Qué pasaría si obligásemos a los niños todos los días, a las mismas horas, independientemente del hambre que tuvieran, a sentarse quietecitos a una mesa, a comer, en cantidades decididas por nosotros, alimentos que su organismo no le pide e incluso rechaza: pues que esos momentos en los que dar «gusto» (nunca mejor dicho) a nuestro/su organismo, satisfaciendo una necesidad básica, se convierten, no pocas veces, en una batalla (rechazo y rabietas, ellos / impotencia y frustración, nosotros). En casos peores, se puede acabar generando un rechazo a algunos alimentos, o grupos de alimentos, que puede perdurar en el tiempo con negativas consecuencias nutricionales en el futuro.
Es justo decir que el remedio a este problema no es dejarles comer lo que quieran, cuando quieran, como podría concluirse de los párrafos precedentes: no es tan fácil, pero tampoco tan complicado como nos han enseñado a nosotros. Además, ya no somos cazadores-recolectores; en el entorno actual, acumular reservas de energía disminuye la esperanza de vida. Ya hablaremos de ello otro día.
Lo que quería es que trasladásemos el problema de la alimentación a la educación (o «alimentación cultural»). Hagamos una analogía; tenemos una motivación innata por aprender: nuestro cerebro pide contínuamente información «relevante» porque eso aumenta las garantías supervivencia. Vamos a llamarlo, de momento, «curiosidad», y también evoluciona con la edad: en edades tempranas la forma «natural» de aprender es el juego. Luego, al observar a los adultos y a niños mayores, sus intereses van cambiando hacia lo que los mayores hacen, no sólo por imitación sino porque al ir madurando van entendiendo que necesitan nuevas destrezas y habilidades para sobrevivir.
Pero, qué pasaría si obligásemos a los niños todos los días, a las mismas horas, independientemente de sus inquietudes, a sentarse quietecitos a una mesa, a estudiar, en cantidades decididas por nosotros, conocimientos que su cerebro no le pide e incluso rechaza: pues que esos momentos en los que podrían aprender disfrutando, satisfaciendo su curiosidad, se convierten, no pocas veces, en una batalla (rechazo y desmotivación, ellos / impotencia y frustración, nosotros). En casos peores se puede acabar generando un rechazo a algunos conocimientos, o habilidades (a estudiar, sin ir más lejos), que puede perdurar en el tiempo con negativas consecuencias aptitudinales en el futuro.
En el intento, aparentemente bienintencionado, de ampliar cuanto antes las competencias de los pequeños, pero desatendiendo los procesos psicológicos propios de nuestra especie, la escuela convencional deja de ser un «vivero» en el que «desarrollar o perfeccionar las facultades intelectuales y morales del niño o del joven por medio de preceptos, ejercicios, ejemplos, etc.» (DRAE) para convertirse en una carrera de obstáculos (contenidos irrelevantes, deberes, exámenes, etc.) que va dejando a muchos niños por el camino al sabotear su innata motivación por aprender (fracaso escolar).

------

• _TAREA ESCRITA A_: Indica si cada afirmación concuerda con el texto y cita las palabras que lo deciden. (i) El texto propone como remedio dejar que los niños coman lo que quieran, cuando quieran. (ii) Según el texto, en edades tempranas la forma natural de aprender es el juego. (iii) El texto sostiene que, en el entorno actual, acumular reservas de energía disminuye la esperanza de vida.
• _TAREA ESCRITA B_: ¿Qué nombre da el texto, de momento, a la motivación innata por aprender?
• _TAREA ESCRITA C_: Enumera los obstáculos que el texto menciona entre paréntesis al describir la escuela convencional como una carrera de obstáculos.

• _ENTRADAS EXTRAÍDAS_:
------

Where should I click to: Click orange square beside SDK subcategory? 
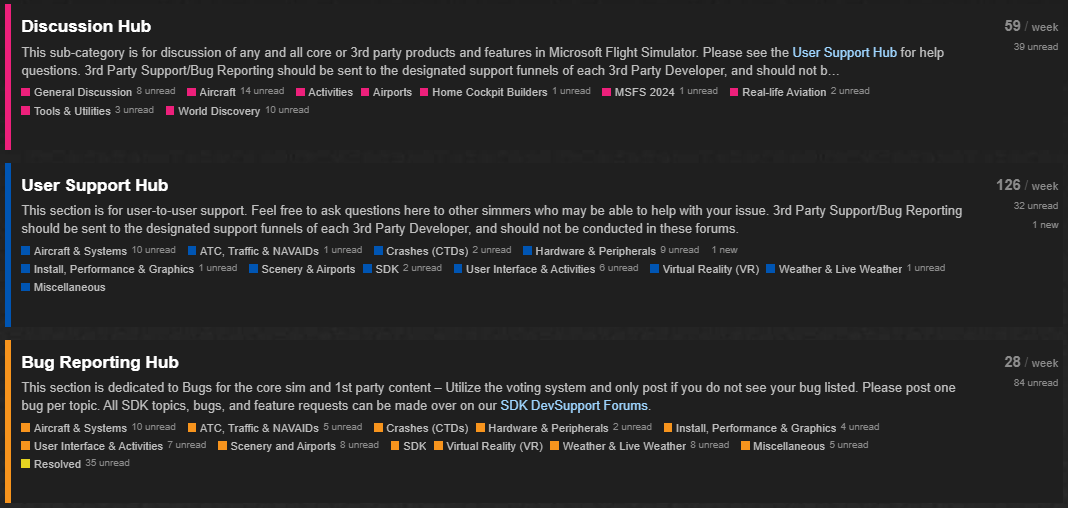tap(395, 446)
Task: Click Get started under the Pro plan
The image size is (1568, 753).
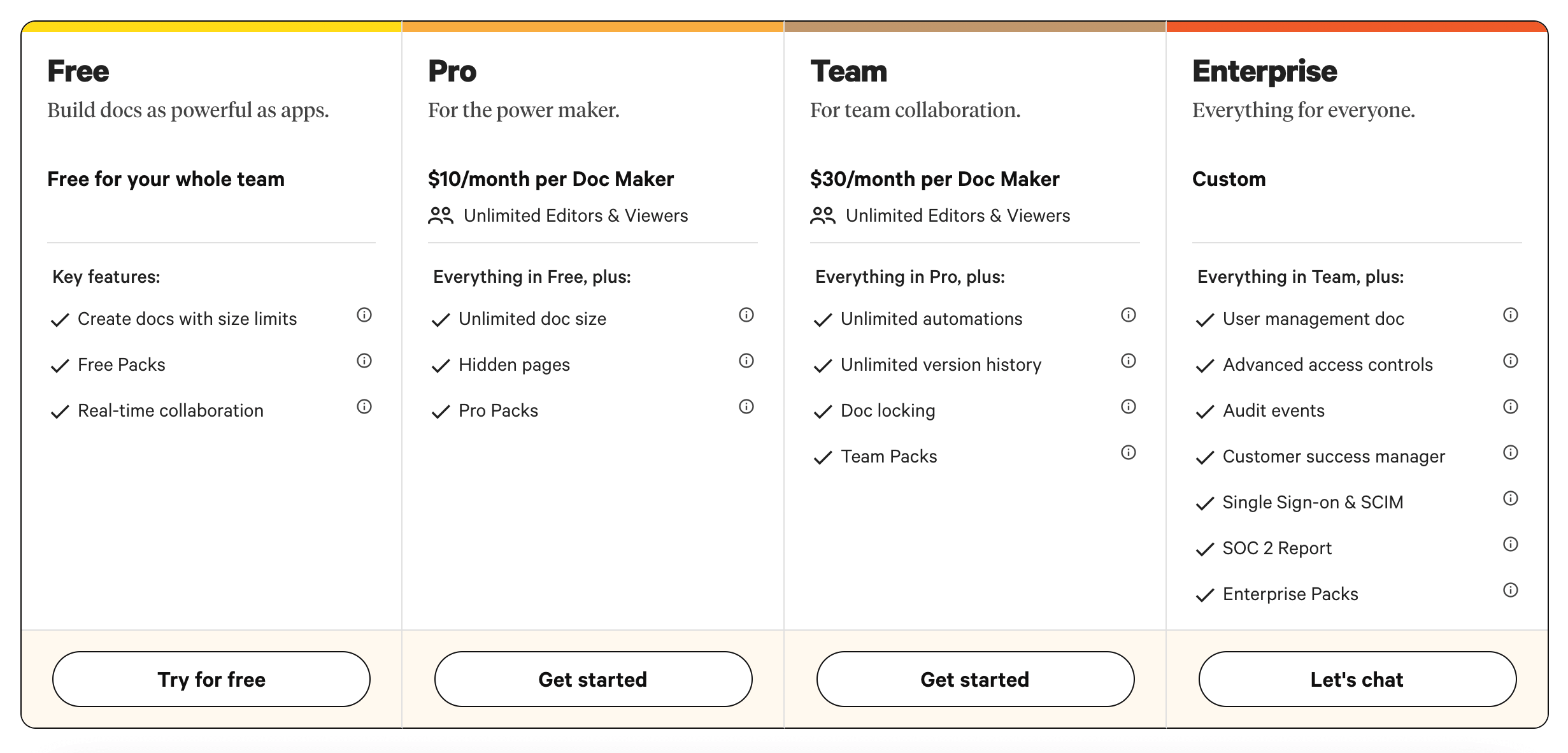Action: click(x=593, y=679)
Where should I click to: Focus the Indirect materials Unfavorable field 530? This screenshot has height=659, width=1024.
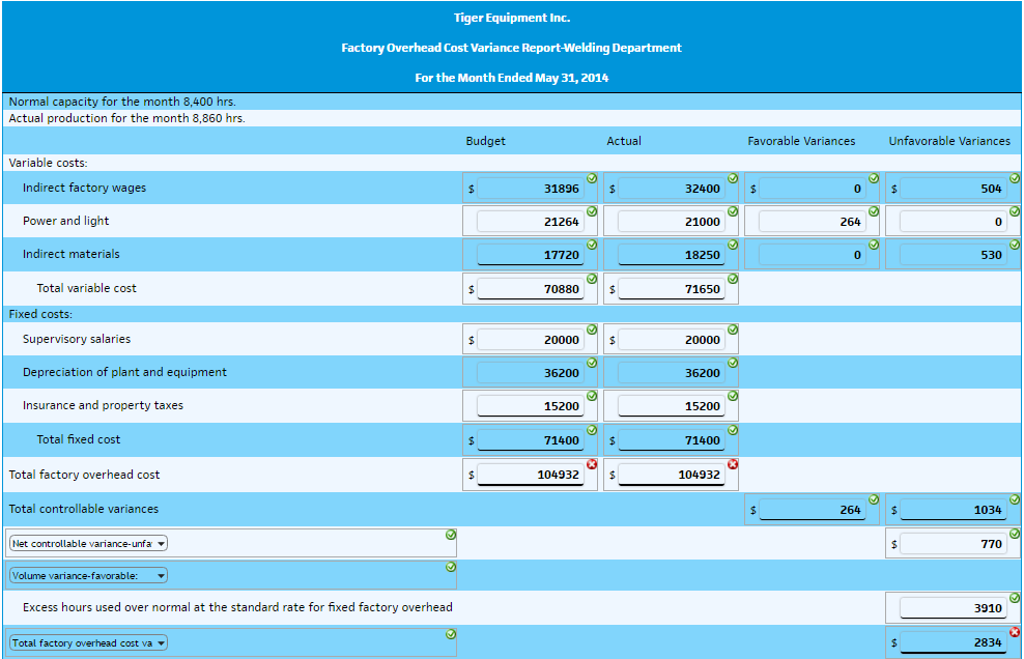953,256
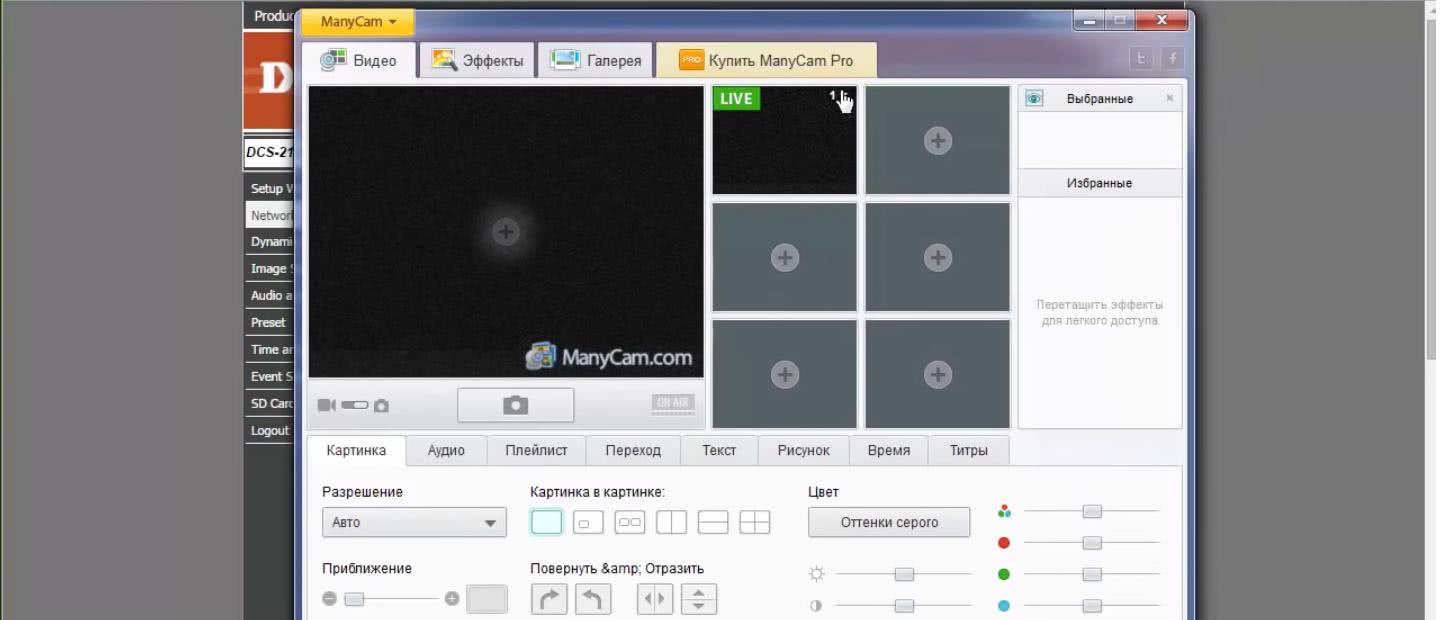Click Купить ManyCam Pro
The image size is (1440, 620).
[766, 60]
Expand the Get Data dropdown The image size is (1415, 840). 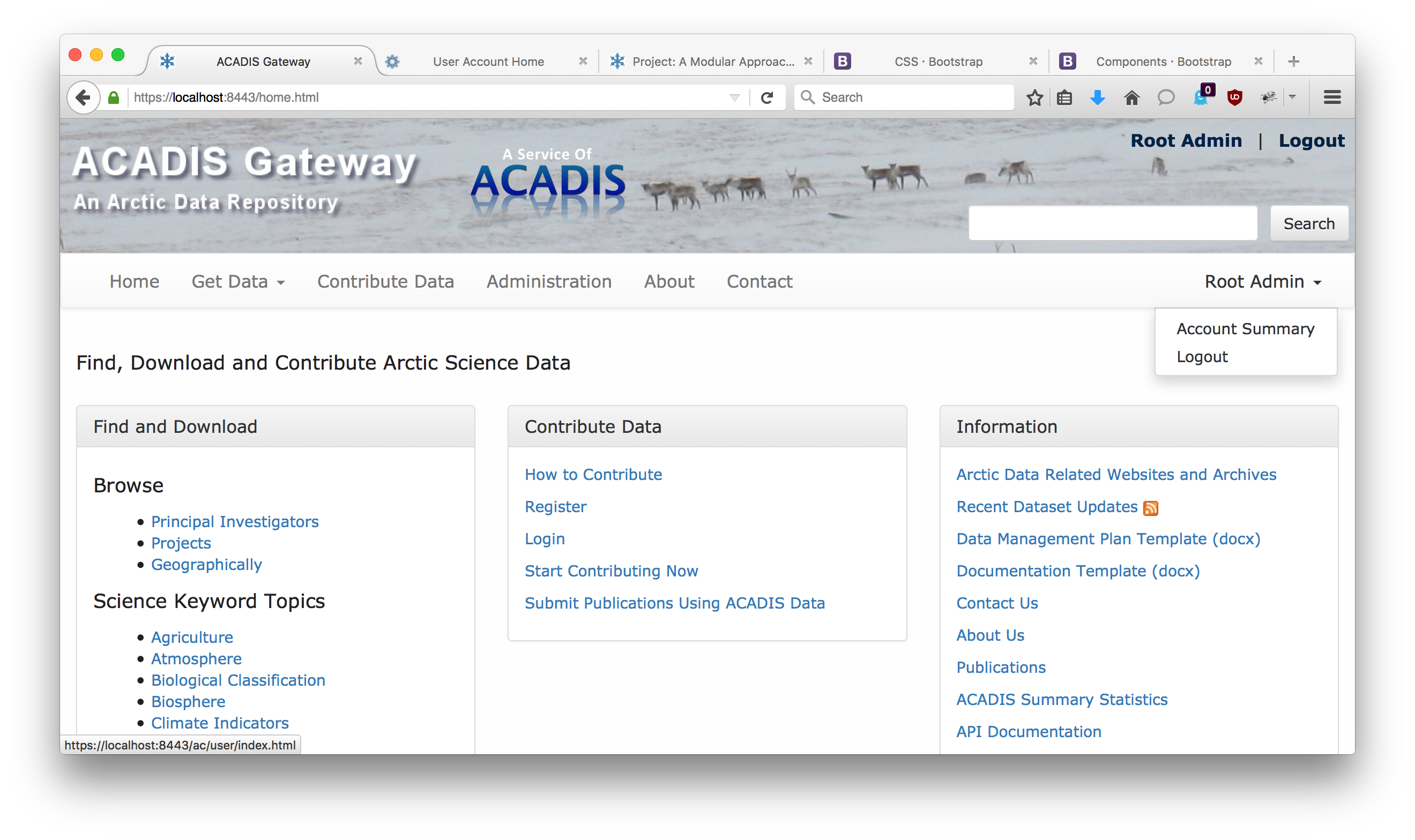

------

• _RESPUESTA ESCRITA A_:
(i) No: "el remedio a este problema no es dejarles comer lo que quieran, cuando quieran".
(ii) Sí: "en edades tempranas la forma «natural» de aprender es el juego".
(iii) Sí: "en el entorno actual, acumular reservas de energía disminuye la esperanza de vida".

• _RESPUESTA ESCRITA B_: La llama «curiosidad».

• _RESPUESTA ESCRITA C_: Contenidos irrelevantes, deberes y exámenes.